Originally Posted by Tigerle 
Oh and I meant to ask: by "I think he's at the point" do you mean age-wise/developmentally, meaning we may get a clearer picture if we reevaluate in a few years or do you mean "at a point on the spectrum" where his issues will always remain fuzzy?

For kids who are gifted/quirky/sensory/intense/possibly a bit ASD - around age four is a really difficult time. They can be difficult to understand and difficult to live with. That isn't to say ASD diagnoses are never correct in kids this age. It is to say that for the really quirky and bright ones, it can be very difficult to impossible to tease out what is gifted and what is something else. Misdiagnosis is a real possibility. So, if all you end up with from this evaluation is "yeah, this kid is mighty quirky, let's focus on working on getting him some sensory help and working on these behaviors" I'd call that good enough and perhaps more reliable than a firm ASD diagnosis.

Not being able to get a firm diagnosis isn't to say you have to push the pause button and remain in this place of worry for years. You will find things that help and you will do them. He will mature and in time it will become more clear if he's really on the spectrum. It will get better. This isn't to say he's going to be super "normal". Even if he never gets and ASD diagnosis there are likely to be quirky/spectrumy behaviors (but not hair pulling or the stuff of right now - that will go) as he gets older. It all depends on how widely we want to define the spectrum. There's a lot we could define as about giftedness or about being on the spectrum. Aside from insurance reasons, I don't think it matters what you call it so much as it does that you find ways to help him with stuff that is making him (and you) unhappy.

I'm just going to agree with what Roar said.   It sounds like the clinicians are seeing some of what you're seeing, and agreeing it that it's out of norm but not being too quick to ascribe it to a particular diagnosis.  Can they refer you for services that will be covered?  That would be good!  If they don't come up with a firm diagnosis but acknowledge something is up, will that affect his school placement?  I don't recall, are there gifted schools or streams where you are?  Can this team refer you to the gifted "section" I think you called it?

You might find reading over at Davidson Gifted Forum interesting - there are a lot of discussions about testing and uneven scoring.  DS always has uneven scoring - but he has sensory issues, vision issues and fine motor issues - it's hard nailing stuff down with him.   It's common for gifted kids to have lower processing speed and working memory scores, and while these tests your son did may not be IQ tests, some of it may rely on PS and WM. 
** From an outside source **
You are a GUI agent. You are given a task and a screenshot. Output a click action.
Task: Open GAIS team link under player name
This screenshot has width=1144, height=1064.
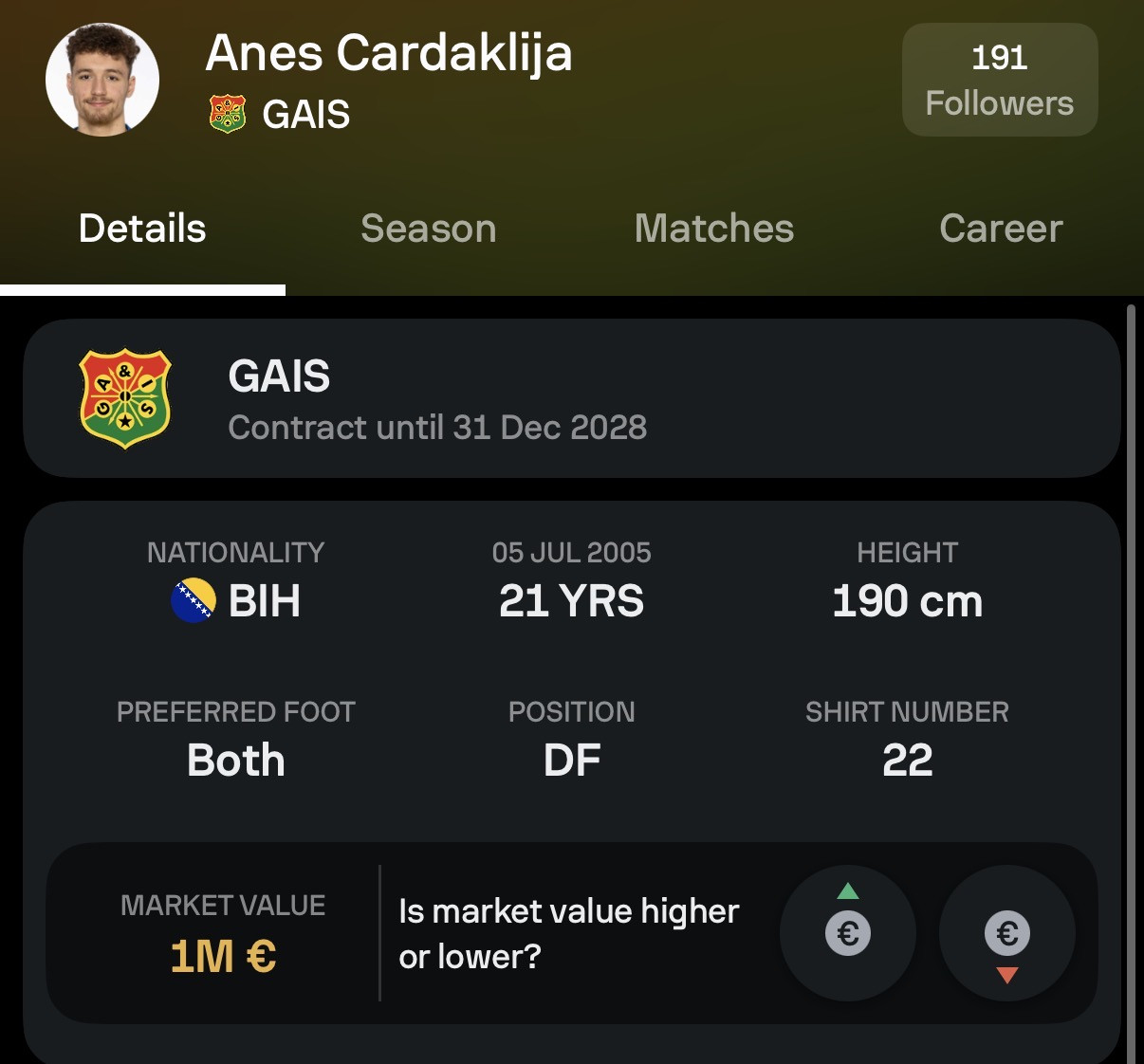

As for supps - apple sauce.  My son will take just about anything in apple sauce.  When he was four, I sometimes used yogurt, and there was a period when I didn't replace a light bulb because it was dimmer and he wouldn't notice the "bits" I was trying to get into him. Now he's cooperative because he's older and he understands why he takes them.  Just make the apple sauce/yogurt part of a daily meal or snack to make it easier to remember.   I buy supps in capsules where I can't get them loose and empty it in.  I also agree to screen for allergies/sensitivities if you haven't already.

Tigerle, it's progress. Slow, but progress.

,

Quote:

Originally Posted by joensally  When he was four, I sometimes used yogurt, and there was a period when I didn't replace a light bulb because it was dimmer and he wouldn't notice the "bits" I was trying to get into him.

LOL! What a perfect illustration of the juggling required to parent a quirky preschooler. It is like you were keeping track of so many things that with the same amount of effort you could have been in charge of NASA.